I can only compare it to driving full speed in your automobile with your eyes closed! The sensation of feeling a "high" was exuberantly present and pervasive. Perhaps it can be compared to skydiving. The skydiver has faith their parachute will open and consequently leaps out of an airplane and plunges headlong toward destruction below. All this is done for the absolute thrill of sensation and the rush of endorphins. Flirtation with death and taking control of one's mortality brings a tidal wave of ecstatic emotion!  After such a leap the skydiver often reports they "have never felt more alive!"

So too with heading into prison amongst murderers, molesters and hoodlums--the fear and the absolute certainty of rightness co-mingled like the most powerful drug a human could take. I was on a "high" for two years!

But, no high ever lasts because the human mind and the human body are mortal and subject to the forces of reality. What goes up MUST come down! The inertia of everyday living has a braking effect on fantasy life and self delusion. The Real World has power too!

The bargain a True Believer makes with their belief system is the bargain of a drug addicted person. Unless more and greater stimulation is available the destructive evidence of reality wipes away the high. The personal cost of the high is so vast no one can afford it without stealing from everyone around you; your family, friends and society.

For the Jehovah's Witness the ruin is always at the door. The ability to balance the full-time demands of being a husband or wife, being a father or mother, being a provider or homemaker and, yet, plunging headlong into the demands of the Kingdom Hall and the governing body is overwhelming at last!  Something has to give!

The result of magic-thinking, superstition, ritual behavior, and absolute certainty is a toll of human misery evidenced by the tens of thousands of ex-Jehovah's Witnesses whose lives were torn apart by their eccentric devotions. "Enough" is never enough and the Watchtower Society chews them up and spits them out with alarming regularity. Human lives are the fuel for the monstrous machine of propaganda; the publishing empire of Brooklyn's cosmocratic governing body!

The rituals of door to door ministry, books studies, Kingdom Hall attendance, "happy talk" and avoidance of "worldly" normality can only reinforce the spell of behavioral superstition until a crisis intervenes in the life of a JW.  Financial problems, illness, accidents, legal problems, or sexual abuse switch off the flow of imagined goodwill from the body of the hypnotised drones and turn their brotherly love into mere nothingness.

If you have a personal problem the support vanishes! Why? Because there are no "individuals" allowed in Jehovah's service. The group is the living machine that carries the message forward to bring in more and more fuel for the Kingdom work. Anybody who falters or stops the flow must be expunged. They must heal themselves are be put to "death." The fact that this "death" is an attitude of being treated "as though dead" does not lessen the destructive impact on the damaged believer at a time when they are least able to withstand the blow.
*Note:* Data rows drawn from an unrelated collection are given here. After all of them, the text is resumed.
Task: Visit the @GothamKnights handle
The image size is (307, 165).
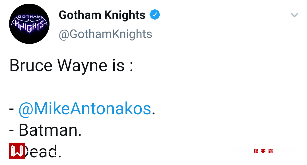Action: coord(105,34)
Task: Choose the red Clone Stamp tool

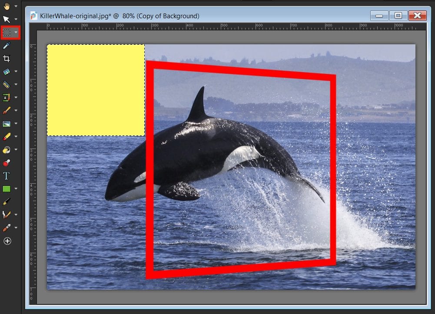Action: tap(7, 162)
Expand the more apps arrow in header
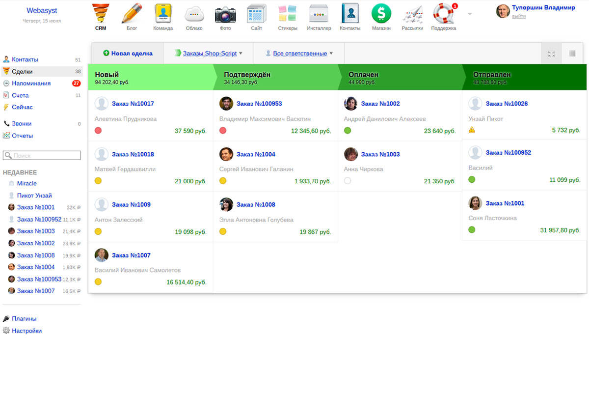589x393 pixels. (470, 14)
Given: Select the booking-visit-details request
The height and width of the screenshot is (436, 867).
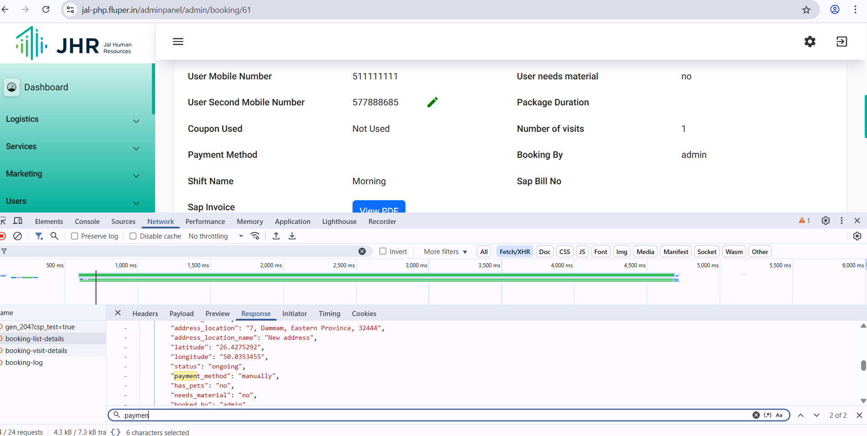Looking at the screenshot, I should coord(36,351).
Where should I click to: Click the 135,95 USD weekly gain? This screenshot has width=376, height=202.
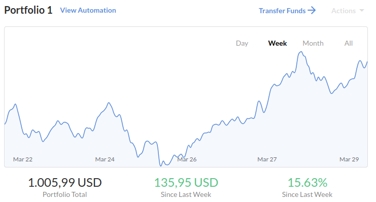tap(186, 183)
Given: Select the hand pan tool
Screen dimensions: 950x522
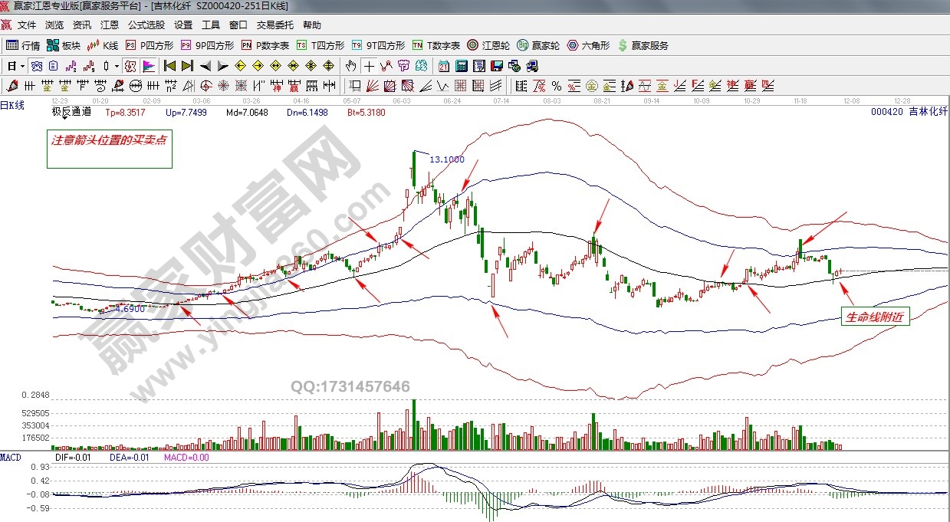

The stories of the wrecked lives of former Witnesses should be ample evidence what the illusion of absolute belief produces when the illusion itself is shattered by reality.

I urge every active Witness, every friend or family member whose loved one is a Jehovah's Witness to read these stories and consider them cautionary tales of extreme warning!

The moral of the story is: JUST SAY NO! to the drug of absolute certainty. The costs are the real "high."